# BRIEF
Read the piece on hyphens and dashes below and decide whether each statement agrees with it. Answer yes or no for each, quoting the words of the text that decide it.
1. The hyphen is the longest of the three types of line.
2. A spaced N rule has one space on each side.
3. The word hyphen comes from ancient Greek.

# QUOTED PASSAGE
* Begin *

Hyphens and dashes

Hyphen help: what’s the difference between a dash, a rule and a hyphen?

posted in: writing | 0

Before I re-trained as a proofreader and copy-editor I had only a vague idea about the different lines, rules, hyphens and dashes that appear in print. My office career began at a time when typists were still using typewriters and carbon paper and anyone who made too many changes to a draft report quickly fell out of favour with the secretaries. There are three types of dashes or rules: hyphens, en or N rules, and em or M rules, increasing in size in that order (dashes and rules are the same!). Now that I have trained my eye to look for the difference between these different characters I find them quite easy to spot.

History

The names N and M rule or dash came about from the length of the typeface of a lower case n and an upper case M. The term hyphen comes from the ancient Greek hypó hén meaning ‘in one’ or ‘under one’ and referred to a small line placed under two letters to indicate they belonged to the same word. It’s easy to see how this could evolve into the modern hyphen. These three types of lines have particular uses and meanings. Some are generally applicable rules, whereas others are more a question of preferred or imposed style. There are also variations between US and British publishing practice. When proofreading and copy-editing, I try to follow these general principles to achieve consistency.

The hyphen

In terms of size the hyphen is the smallest line – short and fat. It is used in printed materials to divide words at the end of a line (this type of word break is called a soft hyphen). Other uses where it’s important to use the hyphen rather than its wider cousins, the dashes, are:
 —In forming compound words or phrases, e.g. part-time, up-to-date
 —Pre-fixes or suffixes, e.g. non-negotiable, risk-averse
 —Written numbers from 21 to 99, e.g. thirty-three
 —Double-barrelled names, e.g. Ponsonby-Smythe

N rules or dashes

You might have come across the terms closed-up and spaced. This simply refers to the spacing around the dash. So a closed-up N rule has no space between the words or numbers it is ‘connecting’ and conversely the spaced N rule has one space each side. The two particular uses of the N rule that I look out for as a proofreader are in a range of numbers or elements, e.g 1939–1945, Monday–Friday, or age range 0–5 years. Another use, often overlooked, is to join two related words such as on–off friendship.

* End *

# DATA PROVIDED
* Begin *

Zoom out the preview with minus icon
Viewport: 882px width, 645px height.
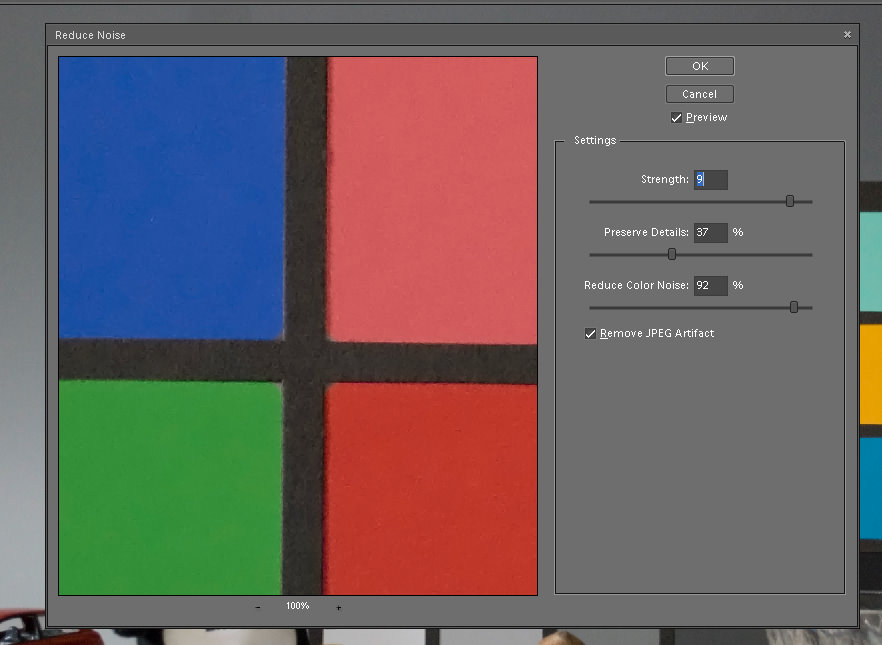[258, 607]
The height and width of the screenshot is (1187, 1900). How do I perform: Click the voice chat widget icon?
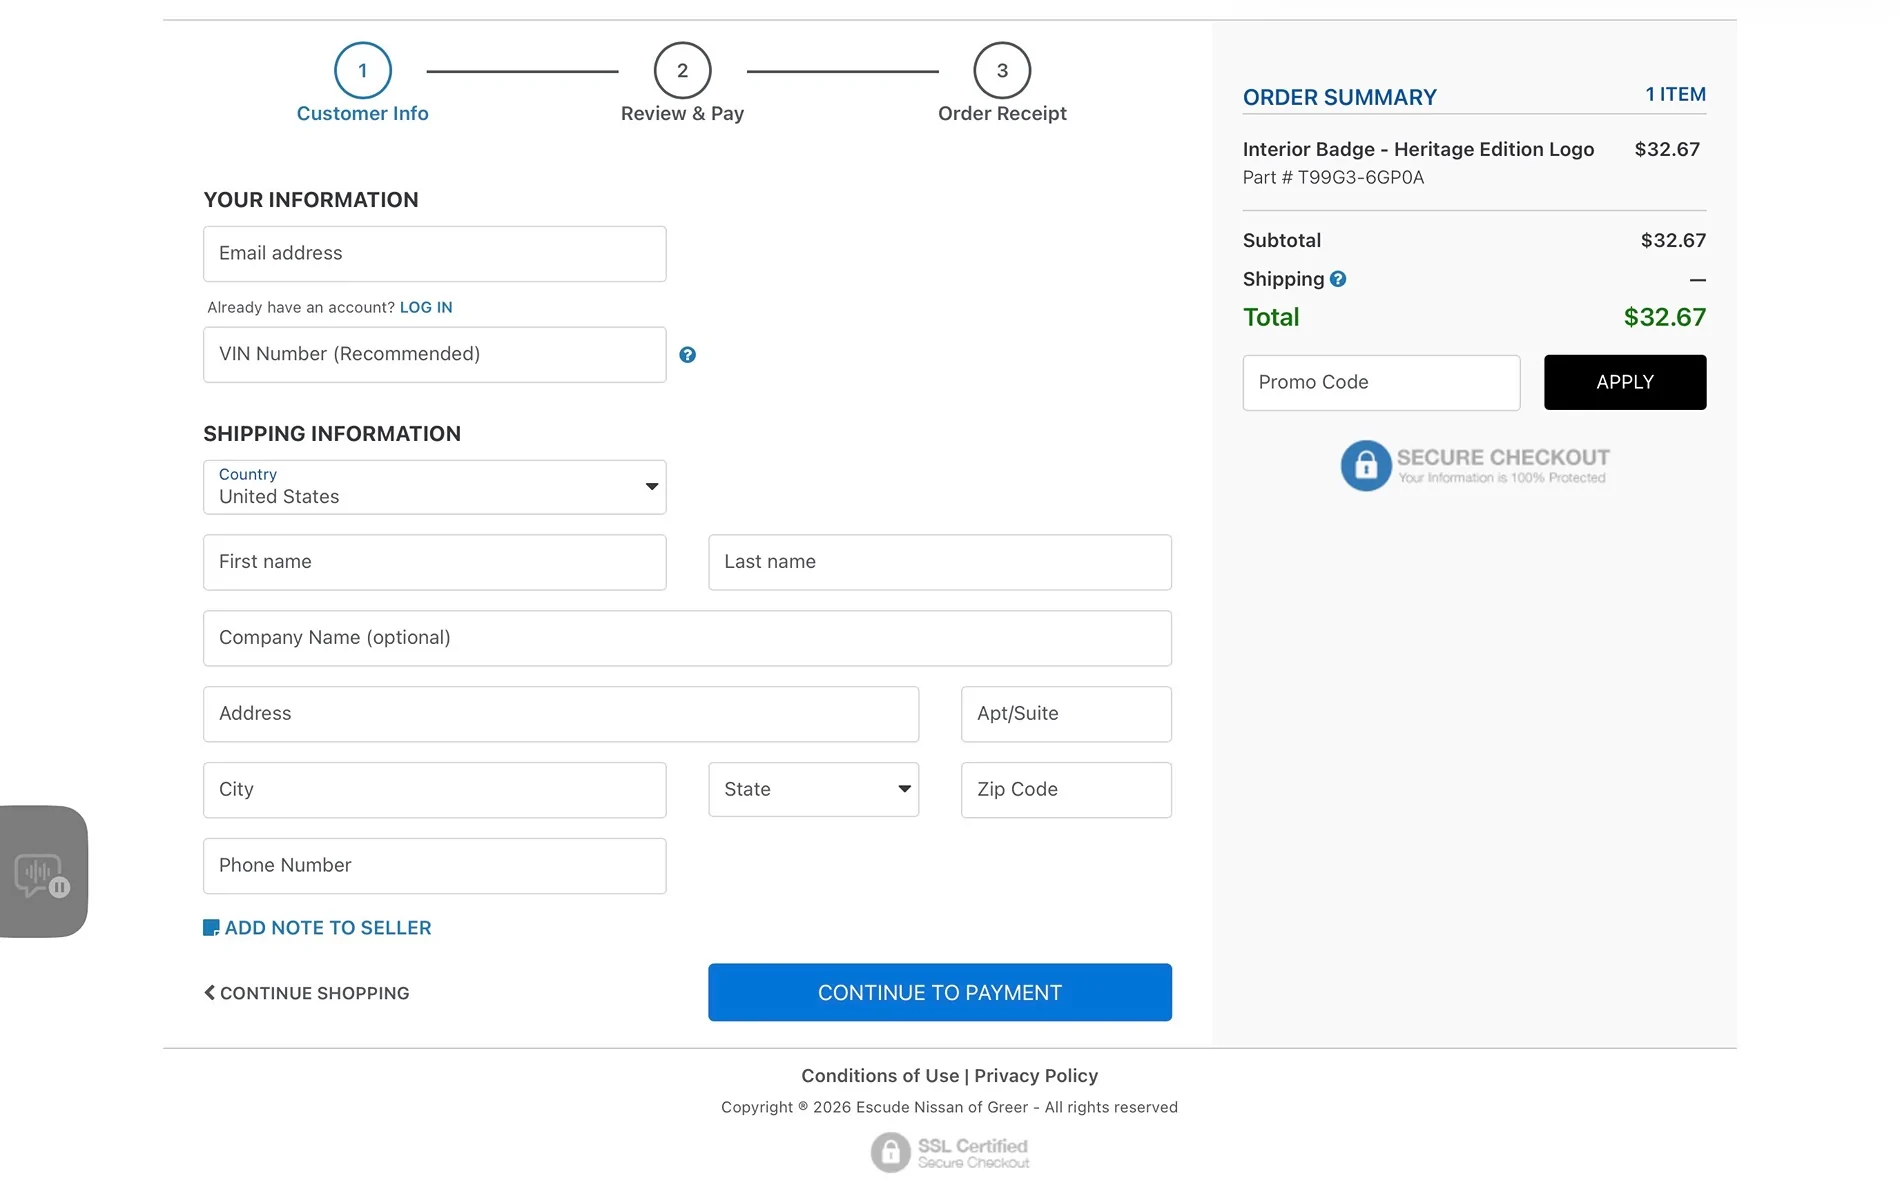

* End *

# SOLUTION FOR THIS PROBLEM
1. No: "In terms of size the hyphen is the smallest line"
2. Yes: "the spaced N rule has one space each side"
3. Yes: "The term hyphen comes from the ancient Greek hypó hén"